Introduction The majority of the patients with advanced-stage epithelial ovarian cancer relapse within three years of standard first-line treatment. Access to novel therapies like poly ADP-ribose polymerase (PARP) inhibitors and antiangiogenic agents is limited in low- and middle-income countries. Oral metronomic therapy (OMT) may be an effective alternative treatment option in resource-limited settings. Materials and methods A retrospective study was conducted among patients with epithelial ovarian cancer who received OMT. OMT consisted of cyclophosphamide 50mg per day and tamoxifen 40mg per day which was administered continuously until unacceptable toxicity or progression was reached. OMT was given to patients with relapsed ovarian cancer and to those newly diagnosed ovarian cancer patients who were unfit for cytoreductive surgery and/or standard first-line intravenous platinum-based chemotherapy. All patients who received OMT at our center between 01-01-2017 and 31-12-2021 were included for analysis. Relevant details, as needed for the study, were collected from medical records. SPSS version 24 (IBM Corp., Armonk, NY) was used for statistical analysis.

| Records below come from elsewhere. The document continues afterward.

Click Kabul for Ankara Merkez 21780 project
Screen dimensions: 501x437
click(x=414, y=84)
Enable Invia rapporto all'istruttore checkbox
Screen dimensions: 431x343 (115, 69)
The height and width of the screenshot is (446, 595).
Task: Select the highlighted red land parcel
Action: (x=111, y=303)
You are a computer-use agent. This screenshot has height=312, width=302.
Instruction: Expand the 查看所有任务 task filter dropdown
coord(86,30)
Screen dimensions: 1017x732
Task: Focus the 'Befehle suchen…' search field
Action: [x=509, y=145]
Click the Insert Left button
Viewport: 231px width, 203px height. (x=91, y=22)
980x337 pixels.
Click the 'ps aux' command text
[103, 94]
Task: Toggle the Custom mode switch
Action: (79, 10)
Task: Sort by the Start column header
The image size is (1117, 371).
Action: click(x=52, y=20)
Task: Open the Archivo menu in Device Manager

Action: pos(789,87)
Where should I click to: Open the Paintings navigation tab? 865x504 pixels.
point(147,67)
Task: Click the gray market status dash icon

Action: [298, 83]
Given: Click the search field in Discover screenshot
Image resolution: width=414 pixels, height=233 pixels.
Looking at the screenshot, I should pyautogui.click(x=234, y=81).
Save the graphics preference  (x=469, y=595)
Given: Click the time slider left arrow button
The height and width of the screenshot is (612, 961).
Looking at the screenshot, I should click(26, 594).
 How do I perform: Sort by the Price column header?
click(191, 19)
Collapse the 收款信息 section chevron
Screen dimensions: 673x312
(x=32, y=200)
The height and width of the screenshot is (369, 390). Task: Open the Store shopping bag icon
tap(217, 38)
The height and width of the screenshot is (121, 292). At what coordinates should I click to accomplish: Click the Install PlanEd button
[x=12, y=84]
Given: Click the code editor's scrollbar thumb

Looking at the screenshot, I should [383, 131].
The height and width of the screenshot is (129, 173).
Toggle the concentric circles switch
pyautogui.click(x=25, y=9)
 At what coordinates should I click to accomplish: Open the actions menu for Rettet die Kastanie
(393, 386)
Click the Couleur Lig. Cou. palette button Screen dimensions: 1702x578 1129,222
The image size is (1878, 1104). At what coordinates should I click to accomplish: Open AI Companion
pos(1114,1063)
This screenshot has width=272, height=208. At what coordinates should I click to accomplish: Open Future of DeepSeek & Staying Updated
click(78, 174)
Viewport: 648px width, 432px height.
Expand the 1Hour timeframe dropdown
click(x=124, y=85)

Results A total of 61 patients received OMT during the study period. The median age at diagnosis of ovarian cancer was 59 years. The median age at the start of OMT was 61 years. The majority (n= 37, 60.7%) had high-grade serous carcinoma subtype. A total of 52 patients received OMT in the relapse setting while nine received it in the first-line setting. Among relapsed ovarian cancer patients, 13 patients (21.3%) experienced platinum-sensitive relapse, 16 patients (26.2%) experienced partial platinum-sensitive relapse, and 23 patients (37.7%) experienced platinum-resistant disease. The mean duration of treatment with OMT was 7.8 months. The clinical benefit rate was 59% and the overall response rate was 22.9%. Ca-125 response was seen in 40.4% of patients. The median PFS for the overall group was 6.7 months. Median PFS was longer in patients with Ca-125 response and platinum-sensitive relapse. Only five patients (8.1%) had significant toxicity. Conclusion OMT is a safe and effective palliative treatment option for epithelial ovarian cancer, worth consideration in low- and middle-income countries.